How to Know When the Majority is Wrong

Three men tried to convince Job he was suffering because he had sinned and that he should repent; however, Job refused to agree with them because he believed he was innocent, which means he trusted his self-assessment more than he trusted the assessment of the majority. How do we know when to go against the majority if multiple people tell us we are wrong about something, and yet deep down we believe we are right? In this video we are going to learn that listening to the Word of God is far more important and reliable than listening to the majority or ourselves.

Background

At the beginning of Job’s story, he was “blameless and upright”.

Job 1:1 There was a man in the land of Uz whose name was Job; and that man was blameless, upright, fearing God and turning away from evil.

Then there was a dialogue in heaven between Yahweh and Satan. Yahweh bragged about Job. Satan replied that Job only followed Yahweh because he was wealthy and that if Job lost his wealth he would curse Yahweh. Yahweh allowed Satan to destroy all of Job’s possessions, kill his children, and afflict Job with boils from the top of his head to the bottom of his feet; however, Job did not curse Yahweh. Job stayed loyal to Yahweh.

The Friends

Three friends named Eliphaz, Bildad, and Zophar went to comfort Job during his affliction.

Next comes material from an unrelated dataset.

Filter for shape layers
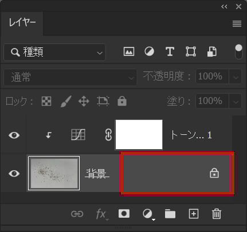 [x=191, y=51]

These four men had a long dialogue. The three friends insisted Job was suffering because he had sinned. They believed God was fair; therefore, Job would not be suffering unless he had done something to deserve his suffering. Job insisted he was innocent. Job believed God had unfairly turned against him for some unknown reason. In the middle of this dialogue, Job pleaded with God for deliverance from his misery.

Job 10:7 ‘According to Your[God] knowledge I[Job] am indeed not guilty,

Yet there is no deliverance from Your hand.

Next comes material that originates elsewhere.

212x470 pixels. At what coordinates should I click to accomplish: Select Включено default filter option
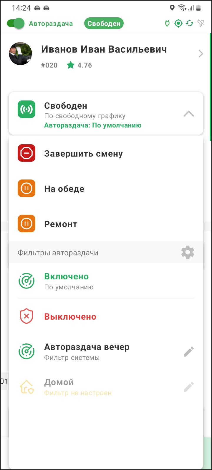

Notice Job told God he was innocent. Later, Job told his friends God had wronged him.

Job 19:6 Know then that God has wronged me[Job]

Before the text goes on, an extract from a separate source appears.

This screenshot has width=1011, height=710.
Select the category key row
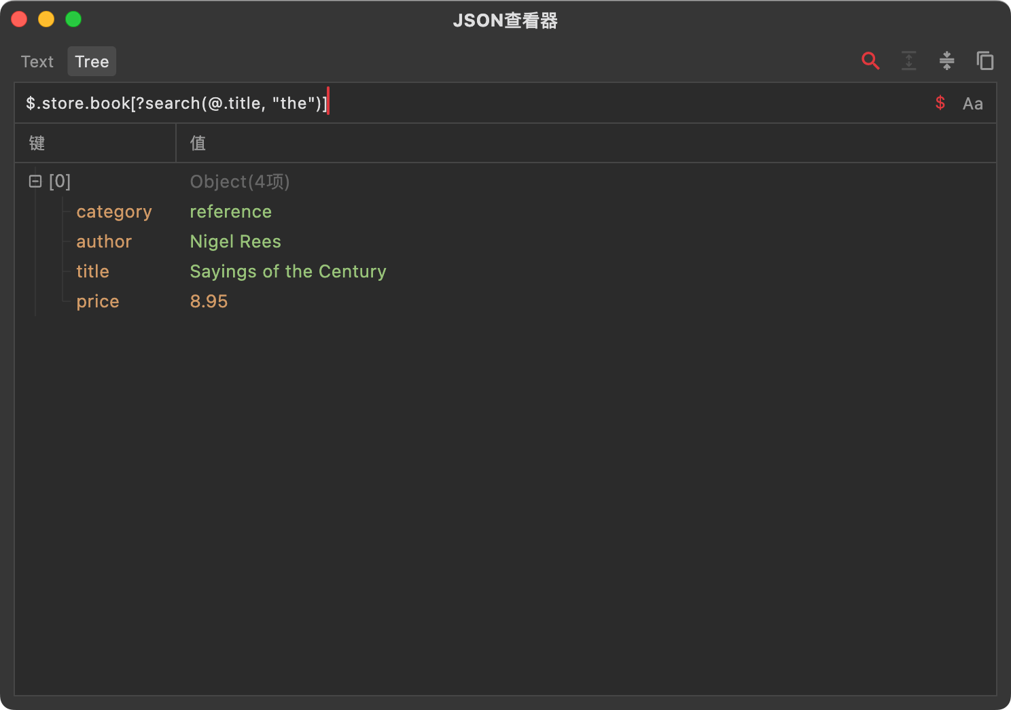[114, 212]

And has closed His net around me.

We know that Job’s suffering was not caused by sin, but Job was not necessarily innocent when he accused God of wronging him. After a long dialogue, Job’s friends were not able to convince Job he was suffering because of sin, nor was Job able to convince his friends of his innocence. Job did not listen to the majority. That brings us to Job 32.

End of the Dialogue

Job 32:1 Then these three men[Eliphaz, Bildad, Zophar] ceased answering Job, because he was righteous in his own eyes.

Ceased: Job 3-31 was a dialogue between Job and his three friends: Eliphaz, Bildad, and Zophar. The three friends tried to convince Job he was suffering because he had sinned, but they could not persuade him so they ceased trying.

Righteous in his own eyes: there are a multitude of things to think about with this.

When Job looked at himself, he concluded he was upright and that he was not suffering because of sin. Job trusted his own self-assessment more than he trusted the assessment of the majority.

Job 1-2 tell us Job was suffering because he was a casualty of a battle between Yahweh and Satan, so Job’s friends were wrong and Job was right.

As the dialogue progressed, Job blamed God for his calamity and accused God of being unfair.

Job’s friends thought Job was wrong for trusting his self-assessment more than he trusted the assessment of them, the majority.

Anger

Job 32:2 But the anger of Elihu the son of Barachel the Buzite, of the family of Ram burned; against Job his anger burned because he justified himself before God.

But: Job’s three friends gave up, but Elihu was not ready to give up.

Anger burned: Elihu was very angry.

Justified himself before God: the word justified is from the same Hebrew root from which we get the word righteous.

Job 32:3 And his[Elihu’s] anger burned against his[Job’s] three friends[Eliphaz, Bildad, Zophar] because they had found no answer, and yet had condemned Job.

Job 32:4 Now Elihu had waited to speak to Job because they[Eliphaz, Bildad, Zophar] were years older than he.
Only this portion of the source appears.